Giving a legal structure to your business can be one of the most tiresome processes. Adequate knowledge and proper evaluation of every type of business formation are the first & foremost requisite. The law provides ample options to kick-start a commercial enterprise, namely sole proprietorship, partnership, and a company. Amongst all these myriad choices, one is Limited Liability Partnership too. It is not very long ago when Act governing LLP was passed by the Parliament of India in consortium with the Ministry of corporate affairs in 2008, segregating the said arrangement of business away from others and conferring entrepreneurs with one more alternative to choose from. The Limited Liability Partnership Act 2008 sets out an entire procedure to incorporate an LLP and other providers as to running and winding up an LLP.

What is an LLP and what are its Salient Features?

  • Meaning: An LLP is essentially a mix or a hybrid of a partnership and a company. It takes into its ambit the characteristic of a partnership firm as well as a company.
  • Identity: As a company, an LLP is also a body corporate, has an identity separate from designated partners running the affairs, have perpetual succession, own business assets in its own name, can sue and be sued.
  • Partnership: A minimum of two partners are required from an LLP and a body corporate may also be a partner, unlike in the case of a company.
  • Accountability: Like a partnership firm, each partner (referred to as designated partner) has a say and stake in business affairs & management; stands independent and accountable for their deeds.
  • Constitution: An LLP is put to legality by entering into an agreement among the designated partners at terms and conditions mutually agreed between them.
  • Liability: The liability of the partners in LLP is limited to the extent of their contribution in business and except in cases of embezzlement and fraud, the personal assets of the partners remain safe with zero exposure.
  • No minimum capital requirement: Unlike in a company, there is no cap (maximum or minimum) to form an LLP. Also, capital contribution may tangible or intangible.
  • Agreement: Perhaps the most important part of forming an LLP is Agreement between the designated partners. This agreement is a clear substitute of MOA & AOA in the case of a Company and forms the basal foundation of an LLP. It serves as a constitution containing the covenants pertaining to running the business, duly agreed between all the partners.

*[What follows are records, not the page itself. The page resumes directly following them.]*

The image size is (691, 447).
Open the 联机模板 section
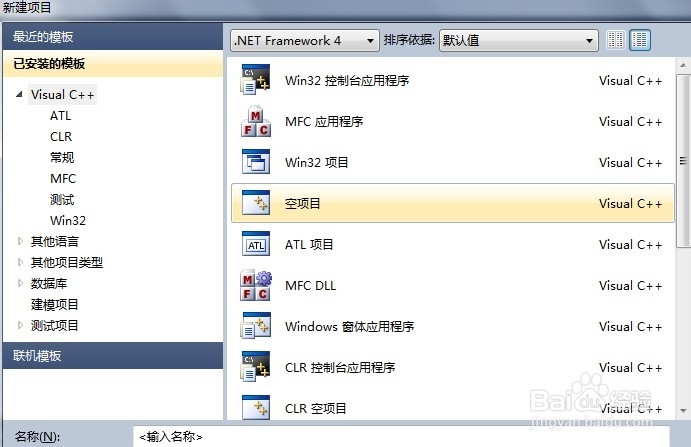pos(113,355)
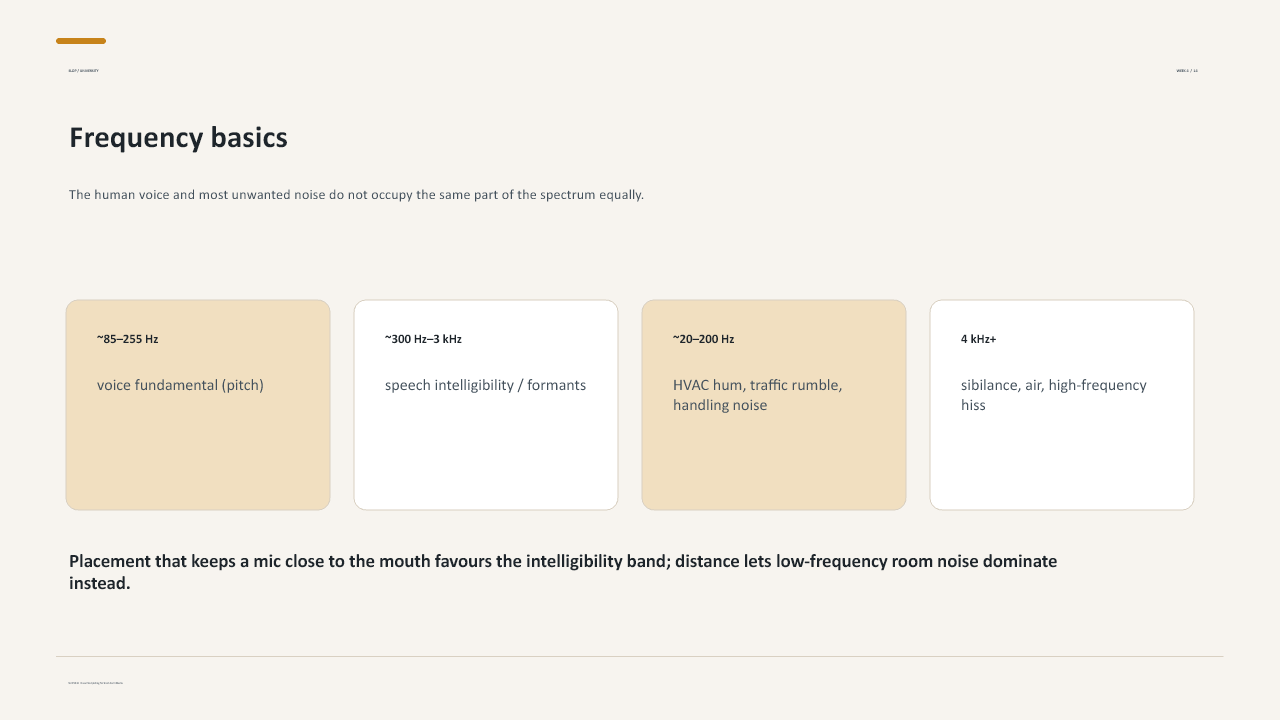Click the "4 kHz+" heading
Screen dimensions: 1280x720
978,339
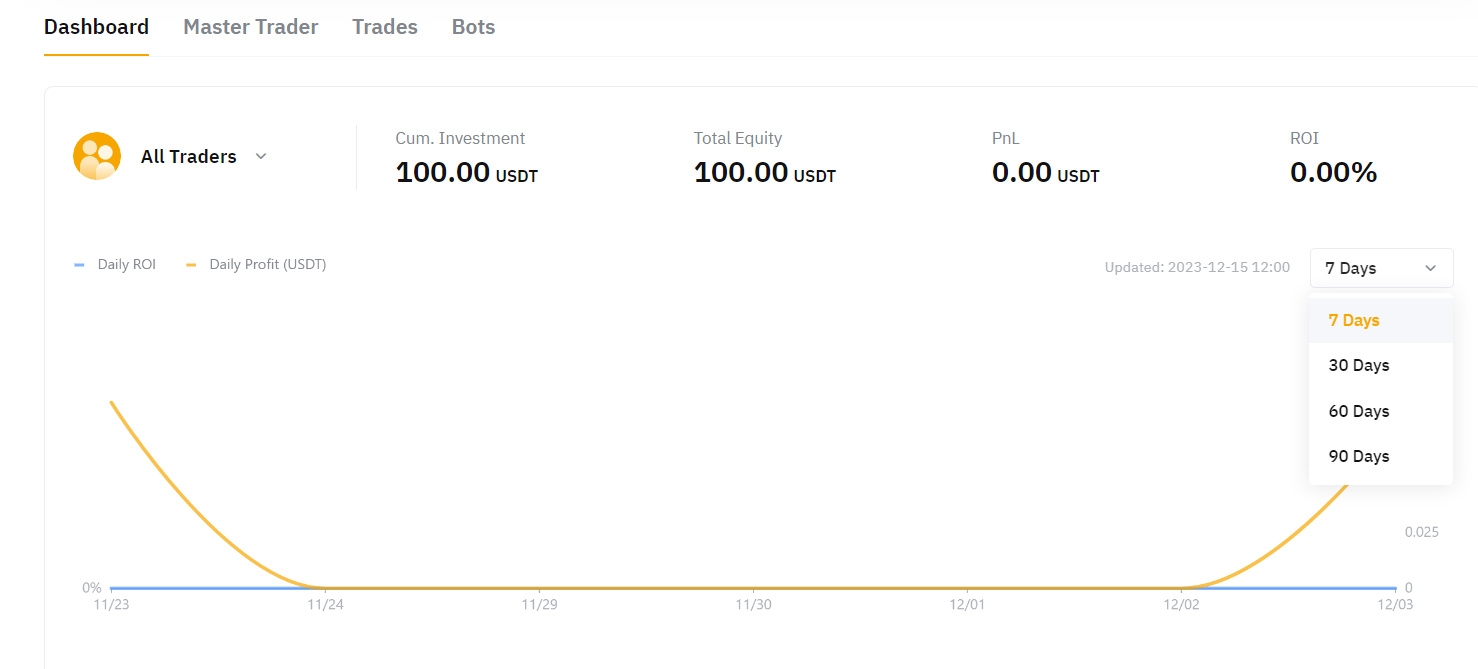Switch to the Master Trader tab
Screen dimensions: 1478x669
coord(250,27)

Documents Checklist & Requirements:

Minimum Requirements:

  • Minimum two partners (Designated Partners)
  • At least one partner should be resident in India.
  • DSC to be obtained for both the partners.

Documents Required:

  • Partnership deed (Agreement) duly signed by all the partners.
  • PAN card of Partners
  • Address proof of partners
  • Utility bills of a place of business (Registered office)
  • Rent Agreement (if rented)
  • Proof of property (if owned)
  • No objection certificate to carry out business from rented premises.

Process of Incorporation:

The formation of an LLP is much easier and hassle-free than any other form of business. Also since there is no mandatory requirement on capital contribution, an LLP is a less expensive procedure. The following steps should be followed to incorporate an LLP.

  • Step 1: Obtaining DIN for all the partners, if they already haven’t.
  • Step 2: Obtaining DSC from any certifying agency, for at least one partner whose signatures would be affixed on all the filings and returns.
  • Step 3: Uploading the DSC of the partner on MCA’s website, also known as ROLE CHECK.
  • Step 4: Searching suitable name(s) for the business to be run and applying for same in e-Form LLP-1 (latest version), which seeks information as to:
    • DIN of Partners
    • Email Id & Occupation
    • Name, Objects and the State of LLP
    • Contribution by Designated Partners
    • DSC of designated Partner.
  • Step 5: Drafting the Agreement: As mentioned earlier too, LLP resists on Partnership Agreement charting out the following aspects. The Agreement should be done on a stamp paper in accordance with the Stamp Act.
    • The effective date of LLP (stipulating the valid ‘to’ and ‘from’ date)
    • Place of Business
    • Objects of Business
    • Contribution by Partners
    • Process of Resignation, cessation, removal, and appointment of partners
    • Profit-Sharing Ratio
    • Rights, duties, and obligations of partners
    • Meetings & Management of Affairs
    • Audit and Accounting
    • Winding up and Dissolution
  • Step 6: Incorporation of LLP: After the name has been approved, e-form 2 needs to be file for incorporating the LLP along with attaching proof of address, subscriber’s sheet and details of the company(s)/LLP(s) where partner(s) is a director/partners.
  • Step 7: Filing the Agreement: After the LLP has been incorporate and certificate to this effect has been granted by the registrar of companies, the draft agreement duly signed, stamped and notarized is required to be submitted to MCA in e-Form – 3 within 30 days of incorporation, post which an LLP may commence its business.

LLP has opened up a deck of opportunities for budding entrepreneurs and start-ups, given its low-cost establishment and equal standing to a company legally. The minimal compliance part accentuates its adoption manifold. For a closely held business, professionals too assertively advise option an LLP set up to business houses.